> [SUPPLIED ENTRIES]:
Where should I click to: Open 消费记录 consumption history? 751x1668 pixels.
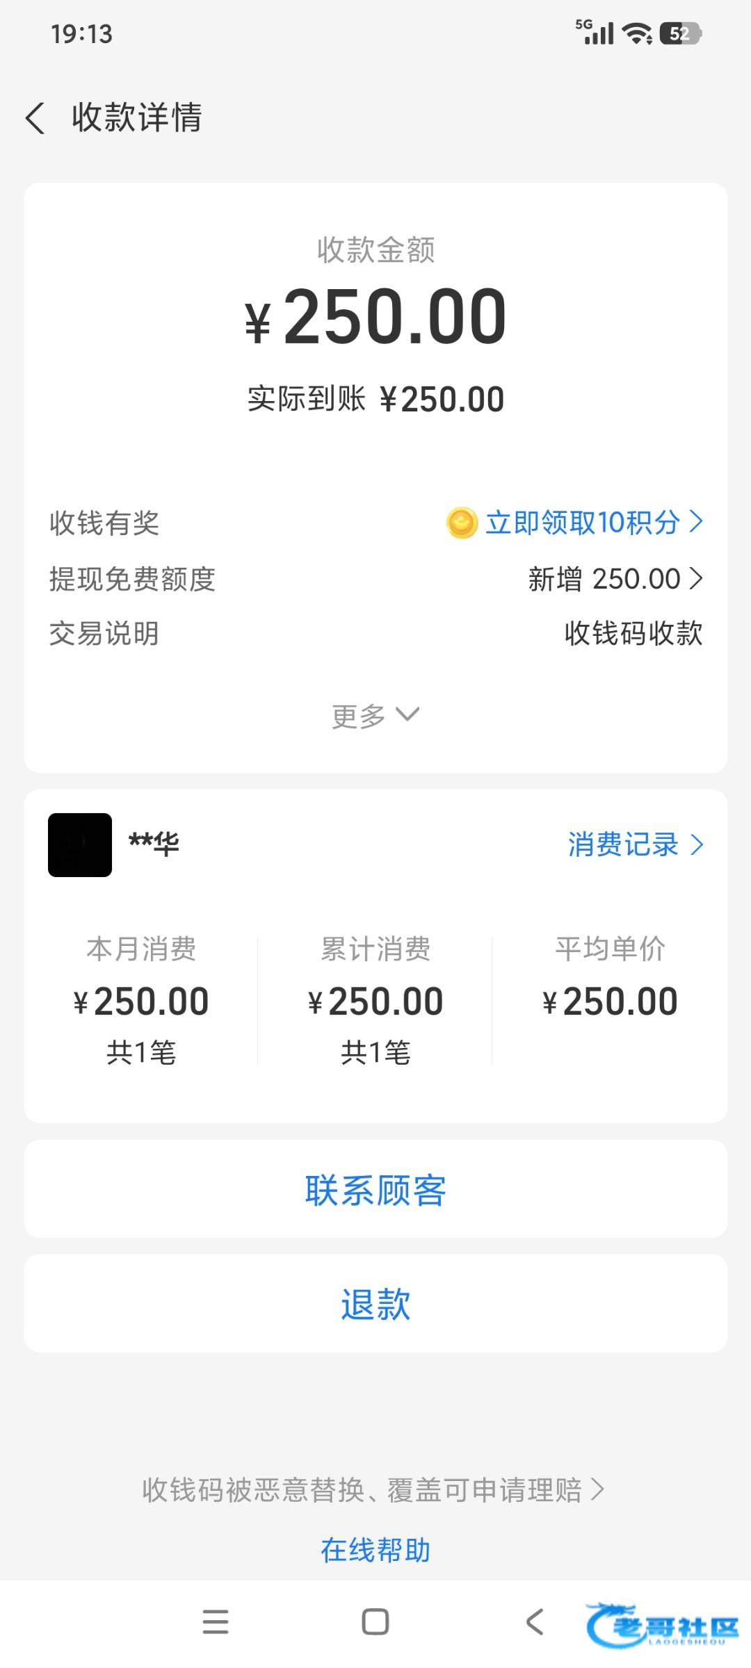coord(636,844)
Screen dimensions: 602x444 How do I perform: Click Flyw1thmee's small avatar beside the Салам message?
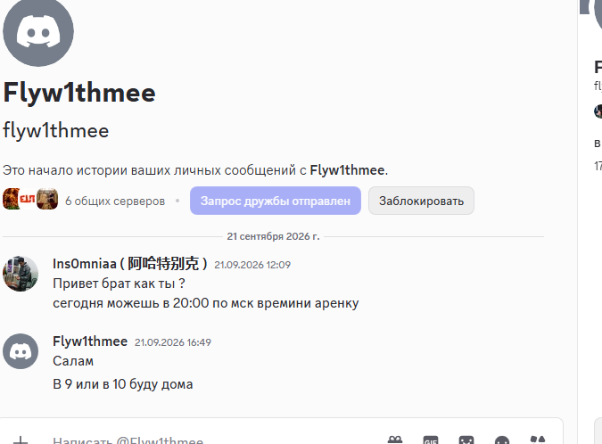point(21,351)
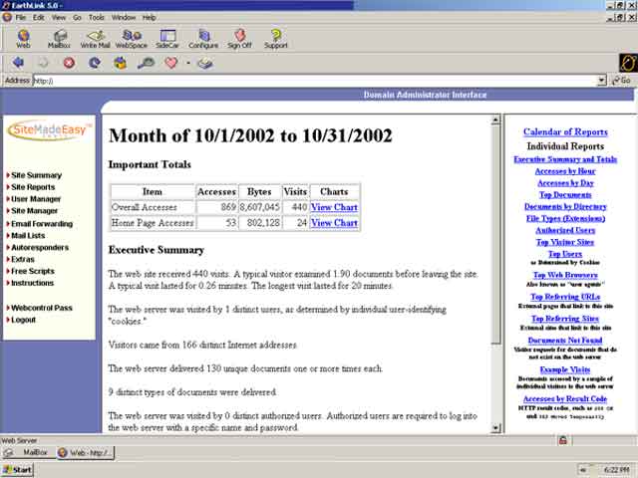Click the Write Mail icon
This screenshot has width=638, height=478.
(96, 38)
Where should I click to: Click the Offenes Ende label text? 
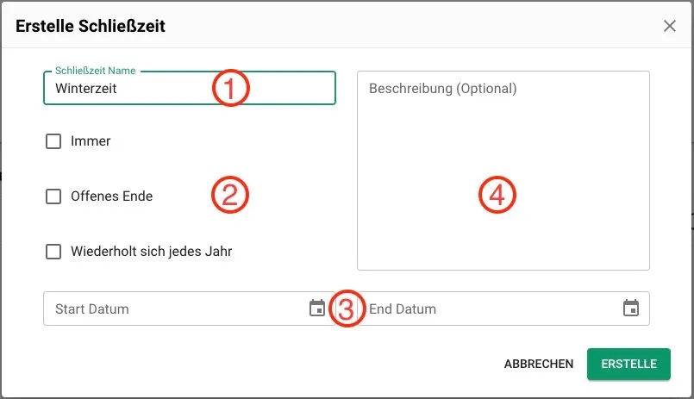tap(111, 196)
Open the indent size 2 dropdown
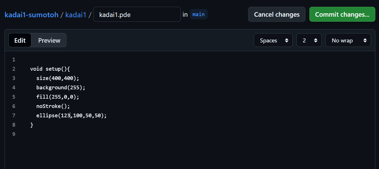The image size is (379, 169). [309, 40]
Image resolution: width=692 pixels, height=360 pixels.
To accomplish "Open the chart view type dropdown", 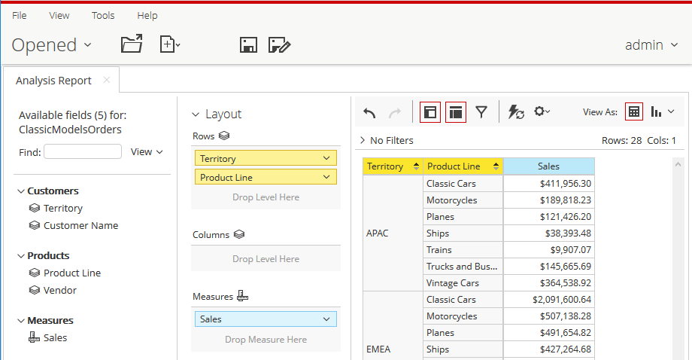I will pyautogui.click(x=662, y=111).
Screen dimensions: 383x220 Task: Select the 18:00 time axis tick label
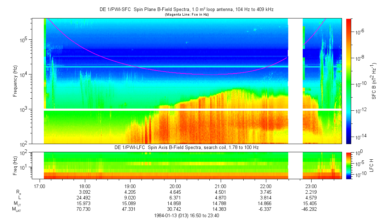[85, 186]
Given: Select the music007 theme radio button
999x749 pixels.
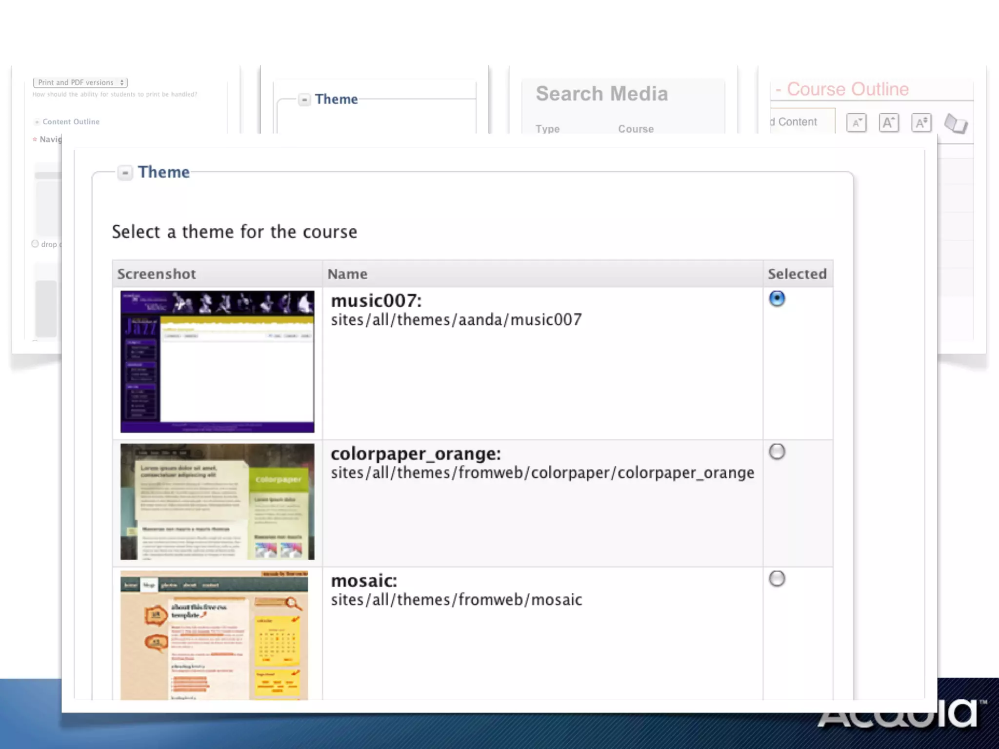Looking at the screenshot, I should (777, 298).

> [WHAT YOU ARE ASKED TO DO]: Swap every "Select" for "Choose" in the items from the line containing "Screen dimensions: 383x220" through the end of the items, inclusive, and write those lines out again with nothing else changed. Leave the pictures out of your answer.

> [THE ANSWER]:
Screen dimensions: 383x220 Task: Choose the 18:00 time axis tick label
[85, 186]
Given: Choose the music007 theme radio button
999x749 pixels.
Looking at the screenshot, I should (777, 298).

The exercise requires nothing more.